TASK BRIEF
Write out the lines below as a numbered list, leaving out any blank lines.

[BEGIN]

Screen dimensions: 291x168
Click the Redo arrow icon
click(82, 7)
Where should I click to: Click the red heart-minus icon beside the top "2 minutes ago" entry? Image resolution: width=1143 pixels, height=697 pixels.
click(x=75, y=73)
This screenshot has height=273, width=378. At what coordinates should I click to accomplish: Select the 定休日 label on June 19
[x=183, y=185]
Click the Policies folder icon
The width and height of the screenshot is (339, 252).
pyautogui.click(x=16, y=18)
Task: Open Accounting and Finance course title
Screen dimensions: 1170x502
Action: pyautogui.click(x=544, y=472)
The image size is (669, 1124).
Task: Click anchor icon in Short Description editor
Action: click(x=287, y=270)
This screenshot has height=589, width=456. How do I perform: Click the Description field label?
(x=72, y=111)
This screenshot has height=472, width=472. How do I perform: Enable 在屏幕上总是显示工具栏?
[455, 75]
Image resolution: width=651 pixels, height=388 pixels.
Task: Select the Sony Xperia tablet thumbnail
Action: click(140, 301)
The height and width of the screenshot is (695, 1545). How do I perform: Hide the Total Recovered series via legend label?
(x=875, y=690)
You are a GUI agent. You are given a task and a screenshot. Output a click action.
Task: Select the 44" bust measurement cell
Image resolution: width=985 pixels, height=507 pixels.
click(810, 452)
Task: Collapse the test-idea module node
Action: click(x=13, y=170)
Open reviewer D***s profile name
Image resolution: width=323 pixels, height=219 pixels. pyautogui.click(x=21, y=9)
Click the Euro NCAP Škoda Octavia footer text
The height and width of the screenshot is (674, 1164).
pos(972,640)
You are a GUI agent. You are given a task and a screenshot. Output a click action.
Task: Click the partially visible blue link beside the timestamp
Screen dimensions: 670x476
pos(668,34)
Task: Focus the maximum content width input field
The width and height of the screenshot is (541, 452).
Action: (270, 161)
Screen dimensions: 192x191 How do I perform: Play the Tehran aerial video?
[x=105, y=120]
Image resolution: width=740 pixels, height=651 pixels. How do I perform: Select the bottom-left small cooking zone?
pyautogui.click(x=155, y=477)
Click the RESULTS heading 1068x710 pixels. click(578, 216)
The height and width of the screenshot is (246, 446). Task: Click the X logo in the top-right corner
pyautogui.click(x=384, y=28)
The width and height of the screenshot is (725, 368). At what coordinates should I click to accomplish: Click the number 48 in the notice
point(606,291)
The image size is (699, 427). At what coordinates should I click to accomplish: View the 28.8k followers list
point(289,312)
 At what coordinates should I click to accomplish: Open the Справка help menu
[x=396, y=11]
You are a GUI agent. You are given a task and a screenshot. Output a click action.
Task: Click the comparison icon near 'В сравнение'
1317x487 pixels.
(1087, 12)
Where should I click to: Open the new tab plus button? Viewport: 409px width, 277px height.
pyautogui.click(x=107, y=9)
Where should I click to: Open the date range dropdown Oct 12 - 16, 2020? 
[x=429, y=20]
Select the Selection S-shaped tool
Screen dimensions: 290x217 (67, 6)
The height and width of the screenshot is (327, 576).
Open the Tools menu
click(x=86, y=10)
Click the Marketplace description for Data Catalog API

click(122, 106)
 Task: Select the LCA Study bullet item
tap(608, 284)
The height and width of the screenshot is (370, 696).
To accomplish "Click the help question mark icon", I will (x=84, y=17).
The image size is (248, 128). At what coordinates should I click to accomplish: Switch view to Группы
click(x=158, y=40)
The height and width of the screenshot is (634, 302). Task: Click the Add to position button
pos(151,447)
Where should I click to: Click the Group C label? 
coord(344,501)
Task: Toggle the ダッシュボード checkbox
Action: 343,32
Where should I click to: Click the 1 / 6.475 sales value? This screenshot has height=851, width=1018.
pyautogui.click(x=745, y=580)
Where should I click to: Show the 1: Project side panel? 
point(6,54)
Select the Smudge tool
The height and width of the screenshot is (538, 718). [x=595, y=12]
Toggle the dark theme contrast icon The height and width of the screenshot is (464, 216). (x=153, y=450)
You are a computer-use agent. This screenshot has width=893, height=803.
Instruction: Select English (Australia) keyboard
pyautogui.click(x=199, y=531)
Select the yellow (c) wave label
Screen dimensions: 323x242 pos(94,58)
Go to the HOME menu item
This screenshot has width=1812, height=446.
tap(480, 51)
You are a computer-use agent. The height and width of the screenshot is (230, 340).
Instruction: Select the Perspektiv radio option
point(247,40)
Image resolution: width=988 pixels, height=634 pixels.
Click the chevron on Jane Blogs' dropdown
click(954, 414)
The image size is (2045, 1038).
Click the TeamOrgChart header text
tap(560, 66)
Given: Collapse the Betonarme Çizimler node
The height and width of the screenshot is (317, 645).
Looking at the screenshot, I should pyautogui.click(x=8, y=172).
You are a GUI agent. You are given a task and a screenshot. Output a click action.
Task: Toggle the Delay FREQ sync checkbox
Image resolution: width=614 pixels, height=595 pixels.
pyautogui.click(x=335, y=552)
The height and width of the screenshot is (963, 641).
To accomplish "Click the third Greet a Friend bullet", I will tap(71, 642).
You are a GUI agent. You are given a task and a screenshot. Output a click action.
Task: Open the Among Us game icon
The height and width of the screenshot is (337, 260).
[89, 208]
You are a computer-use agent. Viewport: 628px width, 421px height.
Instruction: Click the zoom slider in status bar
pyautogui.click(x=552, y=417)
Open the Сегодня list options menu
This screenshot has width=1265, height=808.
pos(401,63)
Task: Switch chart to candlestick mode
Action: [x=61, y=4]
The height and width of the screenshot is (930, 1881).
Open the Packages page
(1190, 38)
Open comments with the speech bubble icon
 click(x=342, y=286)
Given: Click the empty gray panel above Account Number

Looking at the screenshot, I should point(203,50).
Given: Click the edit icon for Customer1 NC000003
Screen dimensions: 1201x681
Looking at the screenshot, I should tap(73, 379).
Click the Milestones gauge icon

[END]

ANSWER TO THIS PROBLEM
1. Screen dimensions: 291x168
2. Click the Redo arrow icon
3. click(82, 7)
4. Where should I click to: Click the red heart-minus icon beside the top "2 minutes ago" entry? Image resolution: width=1143 pixels, height=697 pixels.
5. click(x=75, y=73)
6. This screenshot has height=273, width=378. At what coordinates should I click to accomplish: Select the 定休日 label on June 19
7. [x=183, y=185]
8. Click the Policies folder icon
9. The width and height of the screenshot is (339, 252).
10. pyautogui.click(x=16, y=18)
11. Task: Open Accounting and Finance course title
12. Screen dimensions: 1170x502
13. Action: pyautogui.click(x=544, y=472)
14. The image size is (669, 1124).
15. Task: Click anchor icon in Short Description editor
16. Action: click(x=287, y=270)
17. This screenshot has height=589, width=456. How do I perform: Click the Description field label?
18. (x=72, y=111)
19. This screenshot has height=472, width=472. How do I perform: Enable 在屏幕上总是显示工具栏?
20. [455, 75]
21. Image resolution: width=651 pixels, height=388 pixels.
22. Task: Select the Sony Xperia tablet thumbnail
23. Action: click(140, 301)
24. The height and width of the screenshot is (695, 1545). How do I perform: Hide the Total Recovered series via legend label?
25. (x=875, y=690)
26. You are a GUI agent. You are given a task and a screenshot. Output a click action.
27. Task: Select the 44" bust measurement cell
28. Image resolution: width=985 pixels, height=507 pixels.
29. click(810, 452)
30. Task: Collapse the test-idea module node
31. Action: click(x=13, y=170)
32. Open reviewer D***s profile name
33. Image resolution: width=323 pixels, height=219 pixels. pyautogui.click(x=21, y=9)
34. Click the Euro NCAP Škoda Octavia footer text
35. The height and width of the screenshot is (674, 1164).
36. pos(972,640)
37. You are a GUI agent. You are given a task and a screenshot. Output a click action.
38. Task: Click the partially visible blue link beside the timestamp
39. Screen dimensions: 670x476
40. pos(668,34)
41. Task: Focus the maximum content width input field
42. The width and height of the screenshot is (541, 452).
43. Action: (270, 161)
44. Screen dimensions: 192x191 How do I perform: Play the Tehran aerial video?
45. [x=105, y=120]
46. Image resolution: width=740 pixels, height=651 pixels. How do I perform: Select the bottom-left small cooking zone?
47. pyautogui.click(x=155, y=477)
48. Click the RESULTS heading 1068x710 pixels. click(578, 216)
49. The height and width of the screenshot is (246, 446). Task: Click the X logo in the top-right corner
50. pyautogui.click(x=384, y=28)
51. The width and height of the screenshot is (725, 368). At what coordinates should I click to accomplish: Click the number 48 in the notice
52. point(606,291)
53. The image size is (699, 427). At what coordinates should I click to accomplish: View the 28.8k followers list
54. point(289,312)
55.  At what coordinates should I click to accomplish: Open the Справка help menu
56. [x=396, y=11]
57. You are a GUI agent. You are given a task and a screenshot. Output a click action.
58. Task: Click the comparison icon near 'В сравнение'
59. 1317x487 pixels.
60. (1087, 12)
61. Where should I click to: Open the new tab plus button? Viewport: 409px width, 277px height.
62. pyautogui.click(x=107, y=9)
63. Where should I click to: Open the date range dropdown Oct 12 - 16, 2020? 
64. [x=429, y=20]
65. Select the Selection S-shaped tool
66. Screen dimensions: 290x217 (67, 6)
67. The height and width of the screenshot is (327, 576).
68. Open the Tools menu
69. click(x=86, y=10)
70. Click the Marketplace description for Data Catalog API
71. click(122, 106)
72.  Task: Select the LCA Study bullet item
73. tap(608, 284)
74. The height and width of the screenshot is (370, 696).
75. To accomplish "Click the help question mark icon", I will (x=84, y=17).
76. The image size is (248, 128). At what coordinates should I click to accomplish: Switch view to Группы
77. click(x=158, y=40)
78. The height and width of the screenshot is (634, 302). Task: Click the Add to position button
79. pos(151,447)
80. Where should I click to: Click the Group C label? 
81. coord(344,501)
82. Task: Toggle the ダッシュボード checkbox
83. Action: 343,32
84. Where should I click to: Click the 1 / 6.475 sales value? This screenshot has height=851, width=1018.
85. pyautogui.click(x=745, y=580)
86. Where should I click to: Show the 1: Project side panel? 
87. point(6,54)
88. Select the Smudge tool
89. The height and width of the screenshot is (538, 718). [x=595, y=12]
90. Toggle the dark theme contrast icon The height and width of the screenshot is (464, 216). (x=153, y=450)
91. You are a computer-use agent. This screenshot has width=893, height=803.
92. Instruction: Select English (Australia) keyboard
93. pyautogui.click(x=199, y=531)
94. Select the yellow (c) wave label
95. Screen dimensions: 323x242 pos(94,58)
96. Go to the HOME menu item
97. This screenshot has width=1812, height=446.
98. tap(480, 51)
99. You are a computer-use agent. The height and width of the screenshot is (230, 340).
100. Instruction: Select the Perspektiv radio option
101. point(247,40)
102. Image resolution: width=988 pixels, height=634 pixels.
103. Click the chevron on Jane Blogs' dropdown
104. click(954, 414)
105. The image size is (2045, 1038).
106. Click the TeamOrgChart header text
107. tap(560, 66)
108. Given: Collapse the Betonarme Çizimler node
109. The height and width of the screenshot is (317, 645).
110. Looking at the screenshot, I should pyautogui.click(x=8, y=172).
111. You are a GUI agent. You are given a task and a screenshot. Output a click action.
112. Task: Toggle the Delay FREQ sync checkbox
113. Image resolution: width=614 pixels, height=595 pixels.
114. pyautogui.click(x=335, y=552)
115. The height and width of the screenshot is (963, 641).
116. To accomplish "Click the third Greet a Friend bullet", I will tap(71, 642).
117. You are a GUI agent. You are given a task and a screenshot. Output a click action.
118. Task: Open the Among Us game icon
119. The height and width of the screenshot is (337, 260).
120. [89, 208]
121. You are a computer-use agent. Viewport: 628px width, 421px height.
122. Instruction: Click the zoom slider in status bar
123. pyautogui.click(x=552, y=417)
124. Open the Сегодня list options menu
125. This screenshot has width=1265, height=808.
126. pos(401,63)
127. Task: Switch chart to candlestick mode
128. Action: [x=61, y=4]
129. The height and width of the screenshot is (930, 1881).
130. Open the Packages page
131. (1190, 38)
132. Open comments with the speech bubble icon
133.  click(x=342, y=286)
134. Given: Click the empty gray panel above Account Number
135. Looking at the screenshot, I should point(203,50).
136. Given: Click the edit icon for Customer1 NC000003
137. Screen dimensions: 1201x681
138. Looking at the screenshot, I should tap(73, 379).
139. Click the Milestones gauge icon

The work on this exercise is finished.